Academic writing, from student essays to published research, is a major source of work for freelance proofreaders. And the Becoming A Proofreader course is a great way to get into academic proofreading. To find out how this works, we spoke to Myra, a Proofreading Academy graduate who is now pursuing her dream of working as an academic proofreader.
Hi, Myra! What made you consider the Proofreading Academy course?
I wanted to learn about academic proofreading, and it seemed to cover what I needed. I also liked that the course offered a chance to do freelance work at the end.
What were you doing before you started the course?
I was teaching college-level academic ESL/EFL.
Was there anything in the course you found surprising or challenging?
I was familiar with APA style, but didn’t realize how many different referencing styles there are.
Have you been self-employed before? How are you finding it?
Yes, I have. I like it because I get to set my own schedule. It can be stressful not having a guaranteed salary, but I’m glad to always have work available with Proofed.
How have you found working as a freelance proofreader?
It has gone well. Starting with short documents was really good for getting familiar with the system at Proofed. Getting positive feedback has really encouraged me.
What is your day-to-day work like? And where do you work?
I’m a morning person, so I get up early. Most days I check the queue as soon as I finish my exercises and breakfast to see if there is something I can take on. If I have errands or tasks related to my college teaching, though, I make sure those are done before I accept anything.
In terms of where I do my proofreading, I have set up one side of my dining table as a workspace. I also have a small side table with a couple shelves for reference books. My dog has a bed by my chair, too. I keep my work contained to that area.
When I finish a document, I get a satisfying feeling of a job well done. I don’t have to worry about leaving something incomplete. And I appreciate the feedback from Proofed.
What do you enjoy most about proofreading?
I like the variety of topics I get to read about, and getting to help people around the world make their work accessible for the international academic community.
In the past, academic research and writing has been overly dominated by white, Western men. Proofreading is one small way to make sure more voices are heard.
Do you have a favourite type of document or subject area to proofread?
I have lived and worked in China, Korea, and parts of Latin America, so I like working with people from those areas. I prefer topics related to education, social issues, and culture.
What has been the single best benefit of having done the course?

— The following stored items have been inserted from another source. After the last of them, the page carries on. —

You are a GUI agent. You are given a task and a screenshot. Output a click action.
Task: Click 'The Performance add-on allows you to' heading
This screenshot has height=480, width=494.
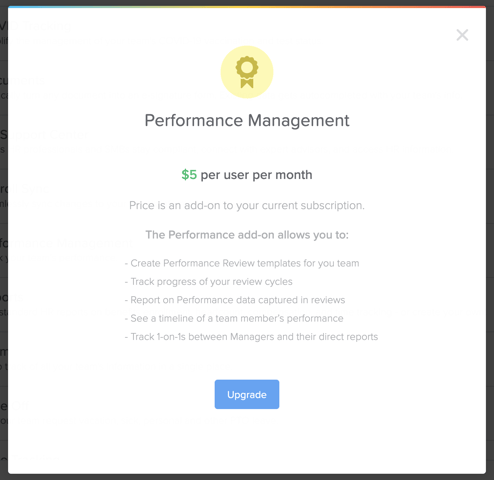pyautogui.click(x=247, y=235)
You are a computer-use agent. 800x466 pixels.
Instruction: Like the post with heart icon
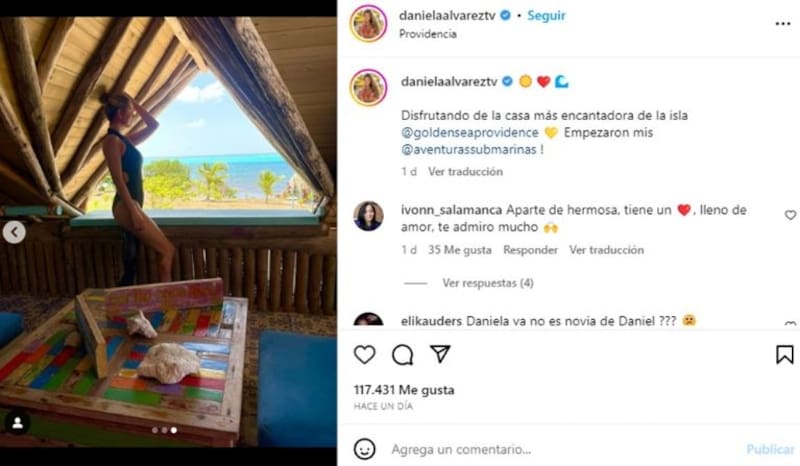[x=364, y=355]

It gave me an idea of what to expect as a proofreader, as well as some of the different kinds of documents I’d encounter. I also discovered tools in Word that I had never used.
Was the course good value for money?
Yes, it focused on exactly the tools I needed, and I was able to earn back what I had spent in the first month. I initially took a different course, but it didn’t help me work on the computer at all. The Microsoft Word module here was therefore very appreciated!
Is there anything else you want to share?
Six months ago, I was quite concerned about my future. I talked with a friend about how I’d like to do academic proofreading, then went online to see what I could find out.
After doing the course, it’s exciting to find myself actually working as a proofreader and to have opportunities that I didn’t even know existed before. Although the pandemic pushed me to look into it, I’m excited to have begun a new career that I can take anywhere with me.